Took the car to another place down the road from my house for the tires, and am now looking into making an alignment setup for my shop.

Still have that tie rod in case of a rainy day :rolleyes:
 
Lots of folks "claim" to be mechanics.............Still, I wouldn't trust a single one to know a dam thing about my DSM, because they don't.
 
Lots of folks "claim" to be mechanics.............Still, I wouldn't trust a single one to know a dam thing about my DSM, because they don't.
Tell me about it. I've been sold industrial spark plugs because they said Mitsubishi on them, promptly switched my terminology to include NGK. At another place I had to spell Mitsubishi for them. Hurray rural farming communities.
 
Hey...LOL, you're not alone, this corner of the state is hurting for any knowledgeable mechanics and just plain counter help sometimes. I just go behind the counter to find what I need. :D
 
Lol I'm a lead tech at ford but I'm well known in my community and currently I'm working on a local dudes well built evo8 at work. Getting ready to align it should suck full coil overs and adjustable everything on the suspension ittl probably take a couple hours to align it right .
 
Back to my original post though. Anyone have anything else to add on 9.1:1 vs 8.5:1 compression ratios? I still haven't received any email replies from the handful I sent out, unless you count the delivery failure to Boostin.
 
Back to my original post though. Anyone have anything else to add on 9.1:1 vs 8.5:1 compression ratios? I still haven't received any email replies from the handful I sent out, unless you count the delivery failure to Boostin.
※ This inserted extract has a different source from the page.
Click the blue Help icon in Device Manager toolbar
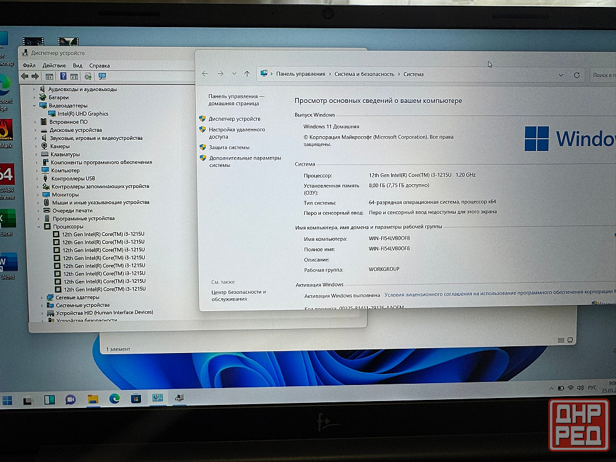The height and width of the screenshot is (462, 616). pyautogui.click(x=63, y=76)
Given your stated desire to stick with 91 octane fuel, combined with your power targets, it seems like 8.5:1 is a no-brainer if you want to have more knock margin. That being said, if you're going be revving the engine up high to make your power and you're ok with knock limited ignition timing and the poor low-end torque that goes with that, 9.0:1 could work.

The limits are going to be 1) go too high on the compression ratio and you have to run knock limited advance which limits you at low engine speed and high load 2) go low on the compression ratio and have lower cylinder pressures at low engine speed and high load. Either scenario is going to limit you in the danger zone of low engine speed and high load because that's just a quirk of flame propagation in IC engines. Every IC engine ever is challenged in that zone of operation.
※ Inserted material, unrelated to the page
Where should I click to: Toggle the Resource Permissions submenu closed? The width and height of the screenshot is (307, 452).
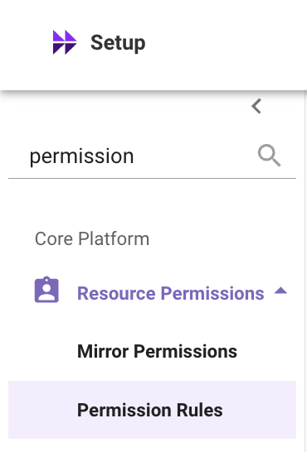(x=280, y=291)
If it were me, I'd go higher on the compression ratio and limit boost and spark down low to avoid knock, but, I'm comfortable tuning near the margin, so, IMO it comes down to how comfortable you are in your ability to tune against knock.
 
Nobody I know has ever tuned a turbo motor, let alone a dsm. Tuning is going to be a learning curve, but the more I research about it, the less scary it seems. Will probably play with the 2g a bit first while the 6 bolt is being built, get comfortable, then do the swap. Thinking of getting EvoScan for the 2g and probably Haltech or AEM for the swap afterwards.
 
You don't think Link will get you to your goals? Lots of help here and on ECM's site for that platform.
No matter what system you use, don't let tuning scare you. :)
 
I thought about Link, but being I already have a '99 gst auto, it means that ecu isn't a candidate to even be chipped. I also have a '95 gsx ecu, but it's for a manual trans, I want to keep the auto. I haven't even looked to see if the 95 ecu is eprom or not. Using Link would require me to find an eprom ecu for an auto trans, which from what I've seen is hard to find, everyone wants manual so that's all that's being sold. Even then, most applications require my auto to get turned into a forced auto, so to speak. It would still be an auto, but running full pressure all the time and I'd have to physically shift it through the gears. I'm not really set on Haltech or AEM, but would really like to find something that keeps the auto trans acting like an auto.